With a recent switch from tracking a passive index to an active strategy, asset manager BlackRock has put the stamp of approval on active management in frontier markets. And investors just may want to follow suit in the sector.

‘Emerging’ Emerging Markets

Emerging markets are categorized by their fast-moving economies, newfound growth, commodity wealth, and surging middle classes. Nations like China and India have impressive growth stories and investors have prospered. The trick is finding those nations that are like China or India 20 or 30 years ago.

Investors have dubbed these nations frontier markets. And the best way to think of them is to consider them like ‘emerging’ emerging markets. We have nations just beginning their economic journeys. Capital markets are beginning to form, while consumers are just starting to experience their first taste of capitalism. This puts them ahead of UN-characterized lesser developed countries (LDCs). Risks for frontier markets include political instability, poor liquidity, inadequate regulation, substandard financial reporting, and large currency fluctuations.

But in exchange for those risks, the rewards can be great. Frontier markets make up about 36% of the world’s population and 15% of its GDP. And yet they only account for less than 1% of its market capitalization. That’s a lot of untapped potential. At the same time, frontier markets have performed better than broader emerging markets, with the MSCI Frontier Markets Index returning about 6.15% annually since 2002. They’ve yielded more too, with a current yield of 4.48%. 1

Active Management Wins on the Frontier

The problem is lumping all frontier markets and companies together doesn’t make sense. After all, Vietnam is much different than Estonia, which is much different than Nigeria. Local economies, government types, consumerism, and technological advancement are all different. As such, the frontier is a perfect place for active management. Under-followed companies and nations lead to market inefficiencies. And smart managers can exploit those inefficacies to gain bigger returns.

The proof is in the pudding. According to a recent study from Skagen, active managers with high active share managed to outperform broader emerging market indices. This is true for frontier market-focused funds. This chart from Skagen highlights this fact.



Source: Skagen

BlackRock Makes the Switch

This fact of active’s outperformance in frontier markets could help explain why BlackRock recently made the switch to one of its popular ETFs. Over the spring, BlackRock announced that it was turning the $590 million iShares Frontier and Select EM ETF from a passive vehicle tracking the MSCI Frontier Markets Index into an active strategy. The change officially took place in June.

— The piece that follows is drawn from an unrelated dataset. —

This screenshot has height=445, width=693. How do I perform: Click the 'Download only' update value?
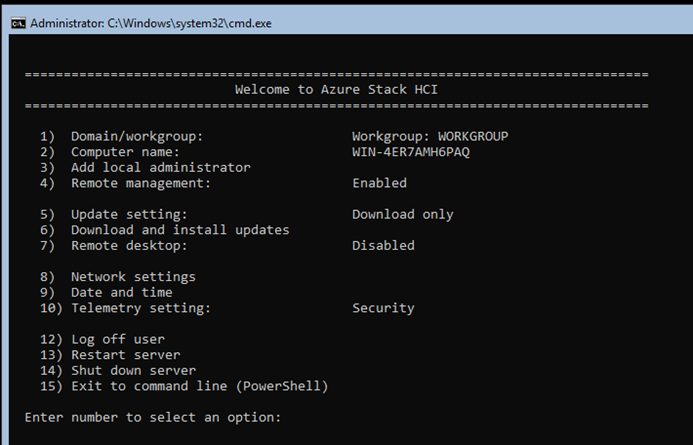pos(402,214)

In a note to investors, BlackRock mentioned that the switch will “allow greater flexibility and liquidity in various market conditions.”

This means that BlackRock’s emerging market team will be able to exploit the various differences between frontier markets to the investors’ benefit. Since its debut in 2012, FM has only managed to eke out a slight 2.2% gain by tracking the index. However, over the last six months—tying into the change to active in June—the fund is up by nearly 6%. That’s better than the slight loss for the index during that time. Clearly, active management is making the difference.

What’s also interesting is that, typically, the shift in management style flows the other way: from active to passive. But BlackRock’s change underscores how ETFs and their lower costs have flipped the script and made active a real choice for managers, particularly in these inefficient markets and sectors.

Frontier Market ETFs

These funds were selected based on their ability to provide exposure to frontier markets and are sorted by their YTD total return, which ranges from -13% to 15%. They have expenses of 0.49% to 0.98% and have assets under management of $29M to $590M. They currently yield between 0.84% and 16.5%.

The Bottom Line

Active management and active ETFs make sense for a variety of inefficient markets. And you can’t get more inefficient than the frontier. It’s no wonder BlackRock recently switched its frontier market ETF to an active strategy. The proof is in its stronger returns.